Kutsal kitabımız Kuranı Kerim geçmiş ümmetlerin durumları ve güzellikleri, hataları ve sevapları, bazı toplumların da neden ve nasıl ilahi gazap ile yok edildiklerini, tekrar tekrar Peygamber efendimize ve onun şahsında da biz ümmetine hatırlatmaktadır!  Yani bir nevi hafızamızı tazelemektedir! Peki, neden? Tabii ki geçmiş ümmetlerin durumuna düşmemek için! Tabii ki İmanı ve insani olarak kamil bir dereceye erişebilmek için! İnsan için dünya hayatı başkaca ne demektir? Aksi halde insan her an esfeli safilin derekesine düşebilir!  Kuran’ı Kerim’de; Hz. Âdem, Hz. Nuh, Hz. Salih, Hz. İbrahim, Hz. İsmail, Hz. İshak, Hz. Lut, Hz. Yakup, Hz. Yusuf, Hz. Musa, Hz. Davut, Hz. Süleyman, Hz. Eyüp, Hz. Yunus, Hz. Zekeriya, Hz. Yahya ve Hz. İsa gibi enbiya kıssaları çok geniş bir yer tutar.  Bunlardan bazıları üzerinde tekrar tekrar ve daha büyük bir önemle durulur. Peki, neden? Hz. Adem’in yaratılması, kendisine bütün isimlerin öğretilmesi, meleklerin ona secde etmeleri ve Cennetten çıkartılmaları… Hz. İbrahim’in babasını hakka davet etmesi, kavminin putlarını kırması, Allah’ın tek bir İlah olduğunu öğretmek için kavmine doğru yolu göstermesi, Nemrut ile tartışması ve Kabeyi inşa etmesi… Hz. Musa’nın doğumunu çevreleyen ortam, ırmağa bırakılması Firavun’un sarayında büyütülmesi, Firavunu hakka davet etmesi ve onunla yaptığı çeşitli münakaşalar, Firavun’un sihirbazları ile karşılaşması, İsrail oğulları ile birlikte Mısır’dan çıkışı ve altın buzağı olayı… Hz. İsa’nın babasız olarak Hz. Meryem’den dünyaya gelmesi, beşikte iken konuşması, gösterdiği çeşitli mucizeler, İsrail oğullarını irşat etmesi, öldürülmek istendiği halde bunun başarılamaması… Ve daha da fazla kıssalar!. Hz. Peygamber Efendimizin hayatı ve nübüvvetin tüm safhalarına ait olaylar, İsra, miraç, hicret, Bedir, Uhut, içtimai ve ailevi hayatı ile ilgili kıssalar bulunmaktadır.  Peki, Sonsuz Kudret Sahibi yüce Allah biz iman ehli kullarına bu kıssaları neden tekraren anlatmaktadır? Sürekli olarak akıl sahipleri için ibretler vardır! Düşünen kullarım için elbette ki geçmiş ümmetlerin kıssalarında ibretler vardır! Ne zaman akdedeceksiniz ve çok az düşünüyorsunuz,  gibi uyarı ve ikazlarda bulunmaktadır!

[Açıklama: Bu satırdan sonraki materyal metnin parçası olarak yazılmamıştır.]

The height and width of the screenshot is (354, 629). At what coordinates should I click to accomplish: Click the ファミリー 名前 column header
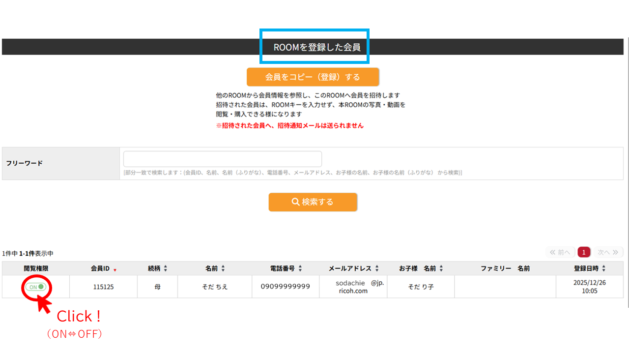point(505,268)
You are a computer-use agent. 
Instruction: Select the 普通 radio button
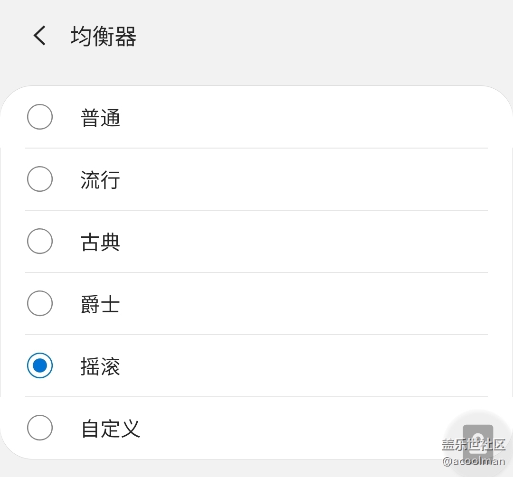[40, 117]
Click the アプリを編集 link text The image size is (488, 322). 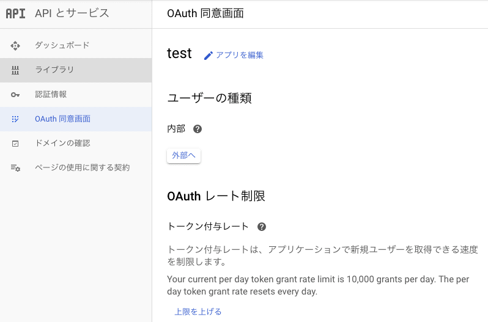[x=240, y=55]
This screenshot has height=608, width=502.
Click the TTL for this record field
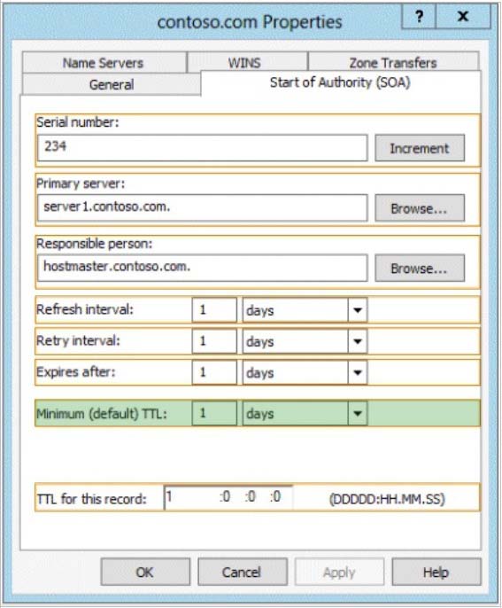228,497
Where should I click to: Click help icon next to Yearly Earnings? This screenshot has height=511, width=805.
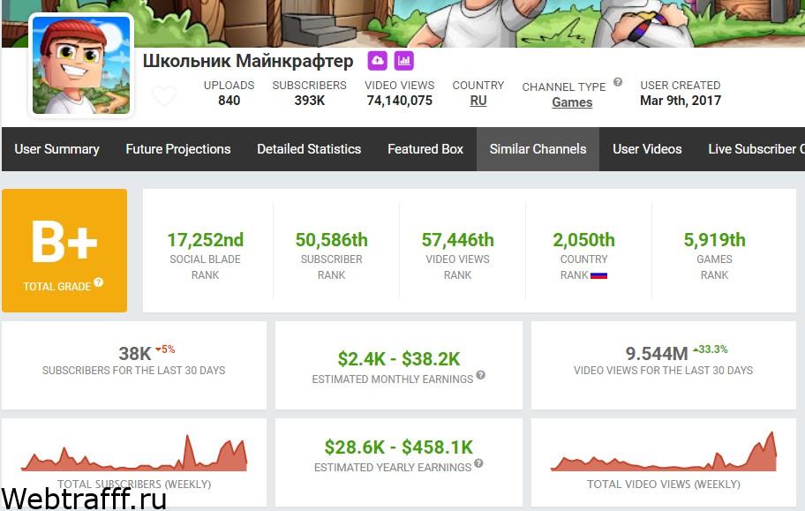(478, 463)
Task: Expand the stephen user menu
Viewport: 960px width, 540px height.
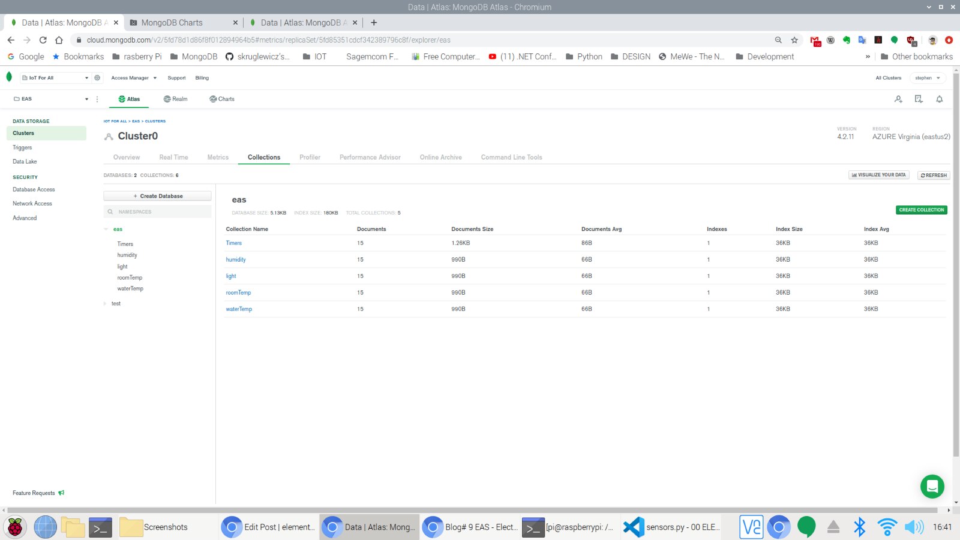Action: point(928,78)
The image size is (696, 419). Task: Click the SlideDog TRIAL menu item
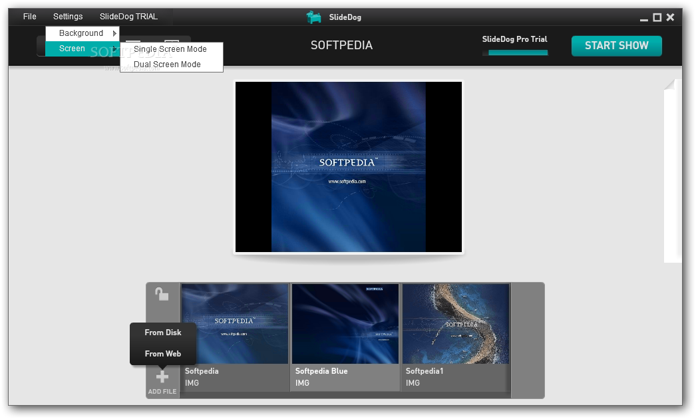pos(128,17)
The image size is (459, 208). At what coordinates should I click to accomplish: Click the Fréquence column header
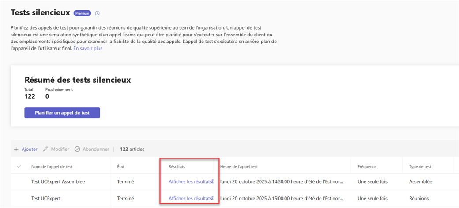click(x=367, y=167)
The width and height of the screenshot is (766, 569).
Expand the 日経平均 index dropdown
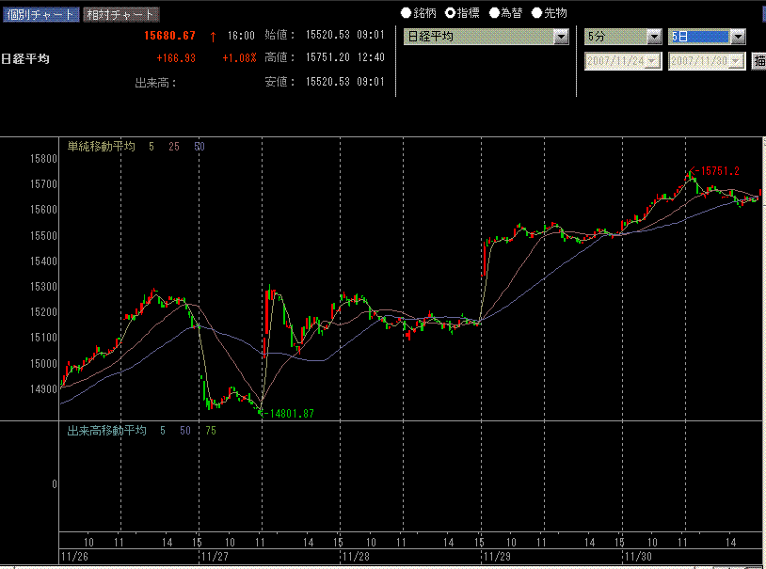[x=562, y=37]
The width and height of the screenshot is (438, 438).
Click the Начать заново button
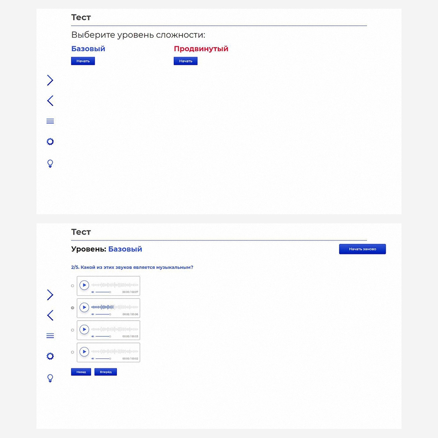(362, 249)
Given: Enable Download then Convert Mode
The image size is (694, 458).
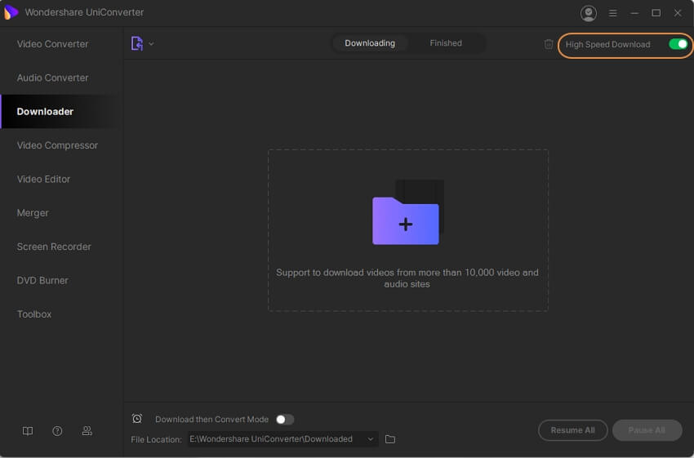Looking at the screenshot, I should 283,420.
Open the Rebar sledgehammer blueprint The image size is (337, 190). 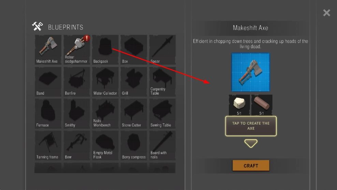pyautogui.click(x=77, y=50)
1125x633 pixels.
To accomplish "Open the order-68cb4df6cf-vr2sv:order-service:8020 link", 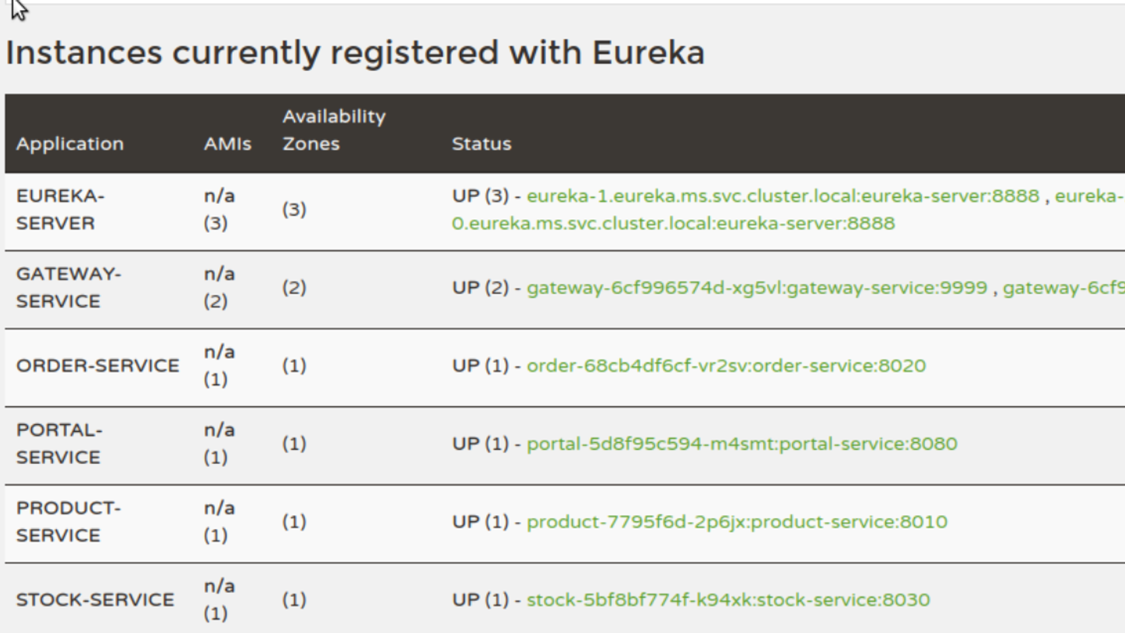I will click(x=726, y=366).
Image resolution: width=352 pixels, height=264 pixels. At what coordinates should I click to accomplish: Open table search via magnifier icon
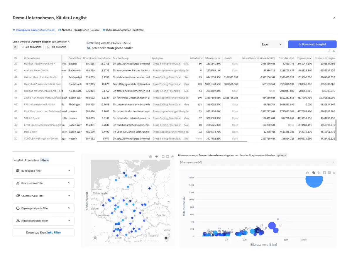tap(334, 51)
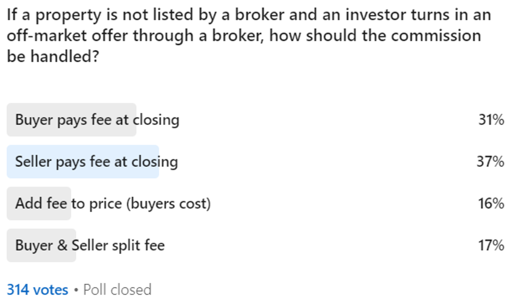
Task: Click the 37% result percentage
Action: click(x=490, y=162)
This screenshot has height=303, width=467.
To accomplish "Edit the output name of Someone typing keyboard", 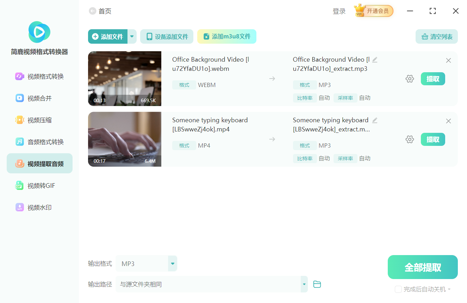I will click(x=374, y=120).
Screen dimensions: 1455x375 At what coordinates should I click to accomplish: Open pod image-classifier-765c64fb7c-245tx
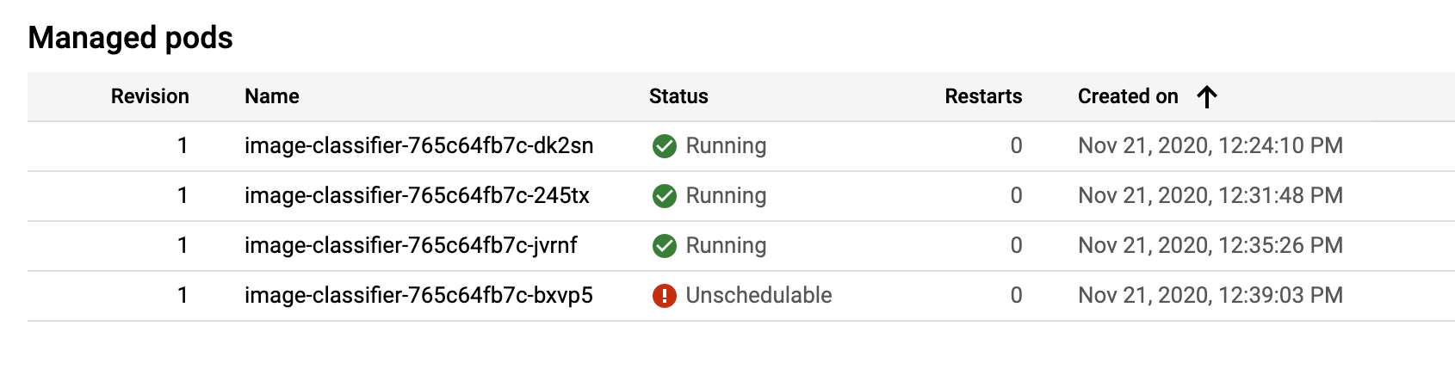click(417, 195)

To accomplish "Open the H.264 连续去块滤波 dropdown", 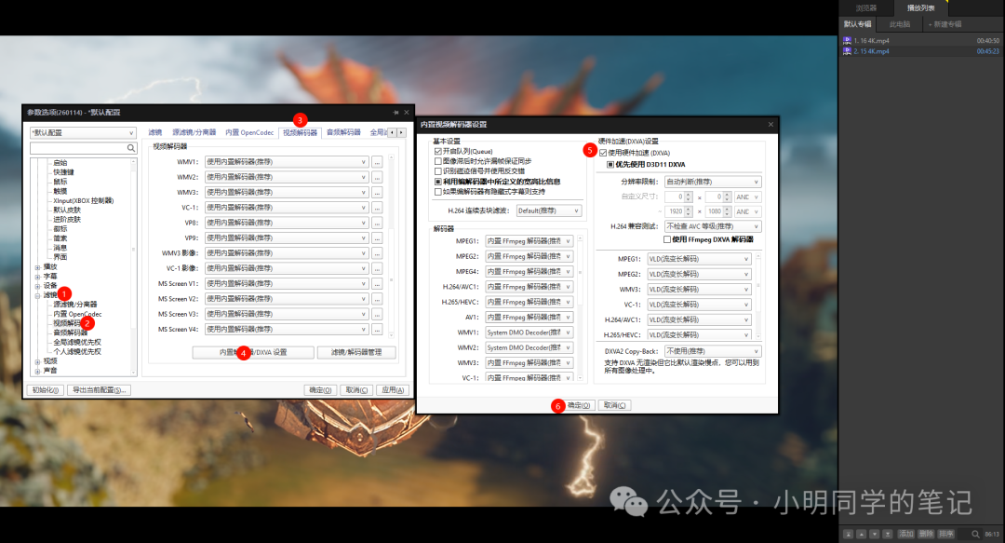I will tap(548, 210).
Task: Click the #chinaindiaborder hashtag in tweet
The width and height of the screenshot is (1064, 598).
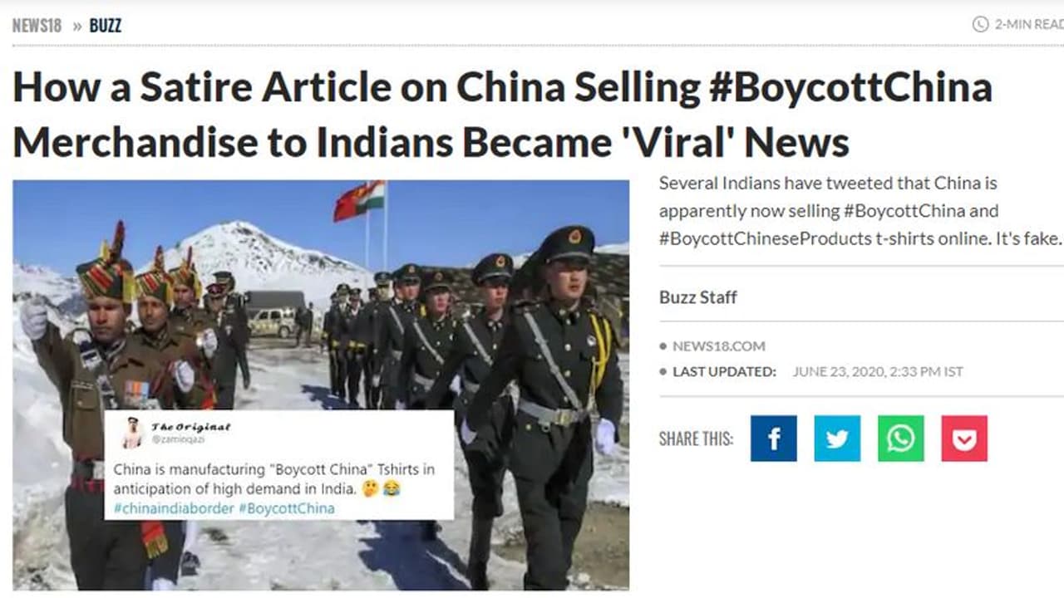Action: [174, 508]
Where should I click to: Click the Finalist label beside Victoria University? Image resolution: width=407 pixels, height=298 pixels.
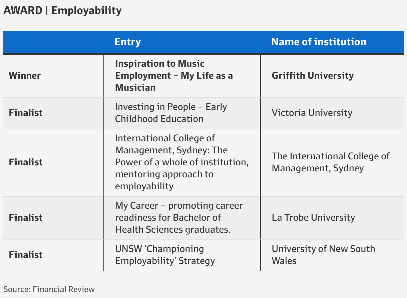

İnsan denen ve iman şerefine nail olan varlık,  Kuran kıssalarında anlatılan iyi kişileri ve olayları takdir edip, kötülerden ve yanlış işlerden nefret edip sakınmak lüzumunu hisseder!  Aksi halde dünya hayatı sadece bir oyun ve eğlenceden ibarettir!. Çünkü tarihin işleyişi, her iki grubun akıbetlerini açıkça ortaya serdiği görülür. Toplumlar çeşitli özellikleriyle, sadece tarihin bir köşesinde gelip geçmiş birer kavim ve olaylar zinciri olmadığı, örneklerinin her zaman dünyada bulunabileceği işaret etmektedir!  Kuran kıssaları, ilahî kanunların birtakım hareketler, görüntüler ve sesler halindeki tarih manzaralarıdır. Kuran kıssalarının gerçek kahramanı insanın iman,  inanç, ahlâk ve davranışlarına sıkı bir şekilde bağlı olan tarihî kanundur. Kıssanın kahramanı, Hz. İbrahim ve muhatapları değil,  iman ve küfür, tevhit ve şirk, tarihî realitesidir. İnsan için dünyada iken her an geçerli olduğu gibi!. Hz. Yusuf ile ev sahibesi değil, Yusuf’taki iffet ve emanet ile kadındaki şehvet anlatılmaktadır!  Kuran’da hayat, unutamayacağımız bazı şahsiyetlerde hareket eder. Fakat Kuran hâdiseye dikkat çektiğinden, zaman ve mekân unsurlarına yer vermez ve onları bildirmez. Zira hâdiseler ibret almak ve vermek gayesine hizmet etmeyen ayrıntılarına girmek, meseleyi teferruata boğmak kıssadan çıkacak olan ibret ve hisseye gölge düşürecektir!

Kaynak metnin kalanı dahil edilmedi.